- _GIVEN PASSAGE_:
>>>>>

Was feeling supremely stressed out, pissed off etc (insert negative emotions here) about the Japan trip and certain people in general just now.

I think I expect too much from people sometimes. Maybe I've pitched myself on such a moral high ground that I can't tolerate even the smallest of incompetence. Not to say that I'm perfect, just that I have too high an expectation for a lot of things and people. And when they fall short (more often than not through no fault of their own), I'll feel so disappointed. Oh well.

I guess everythings's a matter of perception, isn't it? Well, that's it for now. Ciao.


Tuesday, November 20, 2007
♥ 12:40 AM

Monday marked the start of the study week. Was quite proud of myself since I accomplished what I sat out to do. And for once, I felt glad that my exams are so drawn out - I've plenty of time to study for them this time round. But isn't it too little too late? Oh wells.

Feeling temperamental yet again. That sense of inadequacy, of failing to measure up. But it's all self-inflicted again.

Anyways. Good luck to all for the exams. 一緒に頑張ってね!

<<<<<

- _DATASET RECORDS_:

>>>>>

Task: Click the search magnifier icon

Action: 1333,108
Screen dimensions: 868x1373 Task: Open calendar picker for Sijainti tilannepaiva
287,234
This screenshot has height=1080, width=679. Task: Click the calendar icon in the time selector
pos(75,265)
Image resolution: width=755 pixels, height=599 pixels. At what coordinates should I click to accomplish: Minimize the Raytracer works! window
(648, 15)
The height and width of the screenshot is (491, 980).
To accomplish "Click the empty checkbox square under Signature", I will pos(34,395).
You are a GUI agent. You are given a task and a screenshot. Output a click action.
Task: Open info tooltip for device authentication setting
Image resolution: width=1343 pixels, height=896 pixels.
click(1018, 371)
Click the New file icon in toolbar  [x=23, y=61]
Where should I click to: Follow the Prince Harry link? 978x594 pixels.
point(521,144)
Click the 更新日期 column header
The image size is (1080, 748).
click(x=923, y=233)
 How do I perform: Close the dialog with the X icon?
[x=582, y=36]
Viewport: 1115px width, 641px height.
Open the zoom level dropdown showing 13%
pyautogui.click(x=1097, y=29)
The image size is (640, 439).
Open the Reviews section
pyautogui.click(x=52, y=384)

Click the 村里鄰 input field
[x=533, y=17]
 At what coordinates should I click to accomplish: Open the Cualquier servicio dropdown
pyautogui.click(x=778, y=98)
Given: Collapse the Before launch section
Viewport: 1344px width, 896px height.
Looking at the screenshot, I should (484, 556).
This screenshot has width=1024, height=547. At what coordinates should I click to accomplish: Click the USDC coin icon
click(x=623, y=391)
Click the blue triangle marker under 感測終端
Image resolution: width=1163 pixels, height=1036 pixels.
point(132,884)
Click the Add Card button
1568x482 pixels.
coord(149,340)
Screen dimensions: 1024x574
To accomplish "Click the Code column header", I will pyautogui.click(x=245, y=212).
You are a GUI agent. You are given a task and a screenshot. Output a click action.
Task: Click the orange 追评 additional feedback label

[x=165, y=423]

<<<<<

- _STATED EXERCISE 1_: In one to three sentences, explain why the writer of the blog post was glad that the exams are so drawn out.
- _STATED EXERCISE 2_: Express the records as a JSON list of strings, one string per line, from the line containing "Click the 村里鄰 input field" up to and including the end of the records. Leave out blank lines.
The blog post and the records have no connection to each other.

- _CORRECT ANSWER 1_: The drawn-out exam schedule left the writer plenty of time to study for the exams this time round.

- _CORRECT ANSWER 2_:
[
  "Click the 村里鄰 input field",
  "[x=533, y=17]",
  " At what coordinates should I click to accomplish: Open the Cualquier servicio dropdown",
  "pyautogui.click(x=778, y=98)",
  "Given: Collapse the Before launch section",
  "Viewport: 1344px width, 896px height.",
  "Looking at the screenshot, I should (484, 556).",
  "This screenshot has width=1024, height=547. At what coordinates should I click to accomplish: Click the USDC coin icon",
  "click(x=623, y=391)",
  "Click the blue triangle marker under 感測終端",
  "Image resolution: width=1163 pixels, height=1036 pixels.",
  "point(132,884)",
  "Click the Add Card button",
  "1568x482 pixels.",
  "coord(149,340)",
  "Screen dimensions: 1024x574",
  "To accomplish \"Click the Code column header\", I will pyautogui.click(x=245, y=212).",
  "You are a GUI agent. You are given a task and a screenshot. Output a click action.",
  "Task: Click the orange 追评 additional feedback label",
  "[x=165, y=423]"
]